Montgomery Co. Workers Must Get Vaccinated or Tested by Sept. 18

    Montgomery County government workers will have to get vaccinated against COVID-19 or submit to weekly testing starting Sept. 18.

    County Executive Marc B. Elrich (D) at a news conference Wednesday announced the date for the requirement, which had been approved by the County Council earlier this month.

    Elrich said the requirement reflected the importance of getting vaccinated as the more contagious delta variant of the coronavirus continues to roar through the country.

    “Scientists from MIT found that individuals infected with delta are testing positive earlier and are more infectious by the time their infections are detectable,” Elrich said.

    The county executive said there was no reason for private businesses not to require vaccinations for workers or customers, either, adding that unvaccinated people are “the largest obstacle in our path back to normal.”

    Elrich and other officials also took turns thanking county Health Officer Dr. Travis A. Gayles for his service.

    Gayles announced last week that he’s resigning, effective mid-September. He said he had gotten a “phenomenal opportunity that, quite frankly, I could not say no to” that was in step with what he described as the mission of his career: “to improve access for all folks, particularly those who are most vulnerable.” Gayles said he would be able to provide more details later this week.

    Gayles added that, like other health officials across the country, “We’ve received a lot of backlash for what we’ve done.”

    “Politics has been injected” into the public health discussion, he said, “which has made it very difficult for some folks to understand the value of the work that we have done … not just in Montgomery County but across the state, the region and the country. … There have been a number of times where we have moved against the grain. We have caught a lot of flak and stress for that, but the data has proven that those decisions have helped keep folks safe.”

    Gayles added, “I’m hopeful that if we ever face a pandemic again, or any other significant public health issue that we won’t have to deal with that type of politics.”

    He thanked Elrich and interim Montgomery County school superintendent Dr. Monifa McKnight, saying of the county executive, “I personally appreciate significantly the opportunity to work with an elected official who has not been afraid to listen to science and clinical advice.
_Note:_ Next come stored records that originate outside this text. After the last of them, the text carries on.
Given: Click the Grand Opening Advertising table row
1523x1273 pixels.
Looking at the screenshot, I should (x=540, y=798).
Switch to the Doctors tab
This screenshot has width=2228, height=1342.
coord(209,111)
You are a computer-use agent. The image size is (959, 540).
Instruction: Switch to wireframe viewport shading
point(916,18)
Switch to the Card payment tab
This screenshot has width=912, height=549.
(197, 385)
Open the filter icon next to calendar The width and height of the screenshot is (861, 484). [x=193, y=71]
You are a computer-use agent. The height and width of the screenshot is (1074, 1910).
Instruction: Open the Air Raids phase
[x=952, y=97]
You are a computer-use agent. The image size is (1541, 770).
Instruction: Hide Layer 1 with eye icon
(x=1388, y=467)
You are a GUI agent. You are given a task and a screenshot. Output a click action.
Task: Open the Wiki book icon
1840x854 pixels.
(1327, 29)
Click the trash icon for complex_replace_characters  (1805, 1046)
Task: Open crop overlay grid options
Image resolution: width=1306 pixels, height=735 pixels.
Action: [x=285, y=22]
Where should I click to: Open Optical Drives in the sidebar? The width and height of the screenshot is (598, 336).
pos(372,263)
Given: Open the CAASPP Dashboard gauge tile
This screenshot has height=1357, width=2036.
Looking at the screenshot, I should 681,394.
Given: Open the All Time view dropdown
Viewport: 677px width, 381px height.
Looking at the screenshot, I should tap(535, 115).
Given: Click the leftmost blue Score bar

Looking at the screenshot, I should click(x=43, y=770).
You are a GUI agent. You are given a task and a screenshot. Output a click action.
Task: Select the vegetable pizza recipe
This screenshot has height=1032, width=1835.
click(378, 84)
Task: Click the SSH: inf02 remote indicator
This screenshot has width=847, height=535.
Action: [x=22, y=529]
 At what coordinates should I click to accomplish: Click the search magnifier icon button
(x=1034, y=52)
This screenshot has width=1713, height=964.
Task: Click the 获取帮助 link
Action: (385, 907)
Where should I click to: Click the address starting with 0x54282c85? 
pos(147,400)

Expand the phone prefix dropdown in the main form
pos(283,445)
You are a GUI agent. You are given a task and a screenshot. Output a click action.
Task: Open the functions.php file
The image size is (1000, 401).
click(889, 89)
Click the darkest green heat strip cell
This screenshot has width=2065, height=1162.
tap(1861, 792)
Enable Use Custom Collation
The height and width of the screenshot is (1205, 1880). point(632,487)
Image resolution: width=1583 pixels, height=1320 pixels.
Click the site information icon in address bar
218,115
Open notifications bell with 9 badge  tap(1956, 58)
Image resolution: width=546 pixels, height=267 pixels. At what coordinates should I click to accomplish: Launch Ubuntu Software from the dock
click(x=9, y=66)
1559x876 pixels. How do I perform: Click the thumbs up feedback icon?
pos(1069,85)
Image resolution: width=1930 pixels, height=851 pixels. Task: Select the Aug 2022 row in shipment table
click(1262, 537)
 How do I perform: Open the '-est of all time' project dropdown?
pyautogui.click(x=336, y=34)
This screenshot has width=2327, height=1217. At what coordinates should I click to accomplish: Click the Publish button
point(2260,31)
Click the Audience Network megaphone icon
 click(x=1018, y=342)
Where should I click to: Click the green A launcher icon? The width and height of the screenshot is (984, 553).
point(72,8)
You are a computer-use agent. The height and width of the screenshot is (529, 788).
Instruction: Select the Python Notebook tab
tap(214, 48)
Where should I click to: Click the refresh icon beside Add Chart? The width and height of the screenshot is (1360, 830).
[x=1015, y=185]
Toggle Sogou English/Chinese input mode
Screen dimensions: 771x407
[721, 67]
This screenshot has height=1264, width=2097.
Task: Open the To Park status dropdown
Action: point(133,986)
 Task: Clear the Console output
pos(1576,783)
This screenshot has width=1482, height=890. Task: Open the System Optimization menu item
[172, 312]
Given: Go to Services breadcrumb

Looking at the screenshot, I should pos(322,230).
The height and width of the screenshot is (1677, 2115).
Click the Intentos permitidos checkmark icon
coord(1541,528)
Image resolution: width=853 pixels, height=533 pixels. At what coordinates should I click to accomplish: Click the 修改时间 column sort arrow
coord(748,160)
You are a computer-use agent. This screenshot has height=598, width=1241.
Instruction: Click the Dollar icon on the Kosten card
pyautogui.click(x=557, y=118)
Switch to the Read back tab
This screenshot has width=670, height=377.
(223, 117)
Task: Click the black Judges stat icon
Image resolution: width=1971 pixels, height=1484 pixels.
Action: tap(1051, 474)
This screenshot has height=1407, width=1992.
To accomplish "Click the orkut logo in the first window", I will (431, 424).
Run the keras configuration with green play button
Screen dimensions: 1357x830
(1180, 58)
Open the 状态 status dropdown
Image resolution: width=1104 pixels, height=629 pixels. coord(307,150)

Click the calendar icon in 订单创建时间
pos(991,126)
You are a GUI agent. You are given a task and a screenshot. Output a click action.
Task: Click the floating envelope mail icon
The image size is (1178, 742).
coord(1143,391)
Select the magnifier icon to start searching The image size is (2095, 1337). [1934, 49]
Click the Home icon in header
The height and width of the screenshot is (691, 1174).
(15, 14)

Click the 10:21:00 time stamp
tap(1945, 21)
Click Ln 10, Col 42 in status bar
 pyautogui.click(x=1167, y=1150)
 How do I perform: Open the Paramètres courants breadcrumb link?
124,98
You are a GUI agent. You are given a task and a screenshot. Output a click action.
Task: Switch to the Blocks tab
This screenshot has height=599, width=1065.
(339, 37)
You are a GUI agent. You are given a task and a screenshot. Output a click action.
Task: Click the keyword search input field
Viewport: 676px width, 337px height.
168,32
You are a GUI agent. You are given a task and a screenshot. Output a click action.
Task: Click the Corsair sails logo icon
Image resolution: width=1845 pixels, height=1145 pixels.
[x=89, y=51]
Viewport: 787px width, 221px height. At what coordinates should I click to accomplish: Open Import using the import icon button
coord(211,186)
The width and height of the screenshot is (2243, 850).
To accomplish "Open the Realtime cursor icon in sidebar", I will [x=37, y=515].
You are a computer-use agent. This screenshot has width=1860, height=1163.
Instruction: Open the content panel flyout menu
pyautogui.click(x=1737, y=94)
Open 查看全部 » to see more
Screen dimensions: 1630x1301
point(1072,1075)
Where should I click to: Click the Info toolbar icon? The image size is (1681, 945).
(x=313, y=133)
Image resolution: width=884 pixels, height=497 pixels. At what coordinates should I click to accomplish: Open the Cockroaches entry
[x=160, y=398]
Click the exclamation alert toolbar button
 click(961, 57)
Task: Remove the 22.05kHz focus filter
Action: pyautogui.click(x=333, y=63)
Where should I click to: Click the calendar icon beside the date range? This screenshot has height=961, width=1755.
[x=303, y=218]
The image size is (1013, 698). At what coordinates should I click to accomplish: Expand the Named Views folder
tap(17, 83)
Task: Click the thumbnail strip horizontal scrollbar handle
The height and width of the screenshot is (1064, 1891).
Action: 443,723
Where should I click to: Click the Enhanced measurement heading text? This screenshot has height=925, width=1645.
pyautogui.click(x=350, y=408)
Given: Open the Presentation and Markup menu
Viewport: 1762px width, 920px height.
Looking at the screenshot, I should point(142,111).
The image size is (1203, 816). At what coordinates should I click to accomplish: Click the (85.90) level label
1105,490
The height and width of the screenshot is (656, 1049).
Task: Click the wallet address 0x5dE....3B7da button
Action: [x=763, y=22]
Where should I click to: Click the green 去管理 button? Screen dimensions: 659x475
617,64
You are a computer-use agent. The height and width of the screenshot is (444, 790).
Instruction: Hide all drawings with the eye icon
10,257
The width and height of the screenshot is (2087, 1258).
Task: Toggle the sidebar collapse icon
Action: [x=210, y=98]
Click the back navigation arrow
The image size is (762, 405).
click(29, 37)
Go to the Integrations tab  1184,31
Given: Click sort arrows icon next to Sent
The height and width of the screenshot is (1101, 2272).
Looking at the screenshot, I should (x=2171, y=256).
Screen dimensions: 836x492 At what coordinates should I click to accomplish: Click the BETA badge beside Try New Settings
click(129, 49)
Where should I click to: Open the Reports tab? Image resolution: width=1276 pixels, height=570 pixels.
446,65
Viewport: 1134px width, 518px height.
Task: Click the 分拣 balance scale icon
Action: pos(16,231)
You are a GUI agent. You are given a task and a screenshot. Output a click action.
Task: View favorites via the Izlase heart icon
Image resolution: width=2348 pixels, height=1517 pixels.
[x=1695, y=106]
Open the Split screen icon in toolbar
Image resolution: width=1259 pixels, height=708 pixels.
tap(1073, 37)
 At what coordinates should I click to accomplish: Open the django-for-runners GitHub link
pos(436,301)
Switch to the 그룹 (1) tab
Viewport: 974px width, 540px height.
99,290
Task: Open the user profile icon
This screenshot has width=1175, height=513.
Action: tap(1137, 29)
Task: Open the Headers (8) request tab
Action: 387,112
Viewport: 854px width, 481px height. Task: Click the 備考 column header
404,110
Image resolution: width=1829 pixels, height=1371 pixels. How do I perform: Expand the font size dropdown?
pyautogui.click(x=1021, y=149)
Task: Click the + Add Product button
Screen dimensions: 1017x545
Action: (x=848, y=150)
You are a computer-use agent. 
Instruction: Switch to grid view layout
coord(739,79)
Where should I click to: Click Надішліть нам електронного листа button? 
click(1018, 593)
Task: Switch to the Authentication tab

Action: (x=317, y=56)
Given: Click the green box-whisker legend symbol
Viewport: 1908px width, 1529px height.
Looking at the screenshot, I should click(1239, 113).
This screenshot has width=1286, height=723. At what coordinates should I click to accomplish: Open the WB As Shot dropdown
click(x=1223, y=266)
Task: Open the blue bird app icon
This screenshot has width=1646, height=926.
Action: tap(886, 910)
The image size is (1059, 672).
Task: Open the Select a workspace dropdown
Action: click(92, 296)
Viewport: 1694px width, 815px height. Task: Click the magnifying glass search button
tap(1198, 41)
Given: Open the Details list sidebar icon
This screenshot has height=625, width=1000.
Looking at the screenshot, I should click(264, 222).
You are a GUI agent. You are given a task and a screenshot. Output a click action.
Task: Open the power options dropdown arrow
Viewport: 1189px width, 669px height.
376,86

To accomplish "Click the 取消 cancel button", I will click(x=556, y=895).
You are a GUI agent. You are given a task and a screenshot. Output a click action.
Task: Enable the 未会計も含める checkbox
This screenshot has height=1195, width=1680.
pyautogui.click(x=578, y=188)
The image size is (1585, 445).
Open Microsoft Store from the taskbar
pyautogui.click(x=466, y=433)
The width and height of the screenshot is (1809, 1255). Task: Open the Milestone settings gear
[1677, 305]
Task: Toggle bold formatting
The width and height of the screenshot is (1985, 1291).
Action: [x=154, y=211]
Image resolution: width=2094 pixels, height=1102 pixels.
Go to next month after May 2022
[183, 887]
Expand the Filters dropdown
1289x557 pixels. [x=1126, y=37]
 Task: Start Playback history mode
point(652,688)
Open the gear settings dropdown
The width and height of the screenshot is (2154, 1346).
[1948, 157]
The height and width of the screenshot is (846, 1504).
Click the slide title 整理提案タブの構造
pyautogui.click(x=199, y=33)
I know that my fellow colleagues and other parts of the state, the region, the country, have not had that opportunity.” He also said the county had “a phenomenal fantastic bright, brilliant team” in public health, and that he personally aimed to “shake off the haters.”

    Elrich said the search for Gayles’ successor will start soon, emphasizing that “it’s not solely the county’s appointment.”

    The county performs the search and sends candidates’ names to the state, Elrich said, adding that he recently met with Health Secretary Dennis R. Schrader.

    “I made it clear that what we’re looking for is somebody who will be independent and will not give us political advice but will give us the best medical advice … somebody who has the courage to stand up and tell us the right thing to do, not tamper down the right thing to do because of political considerations.”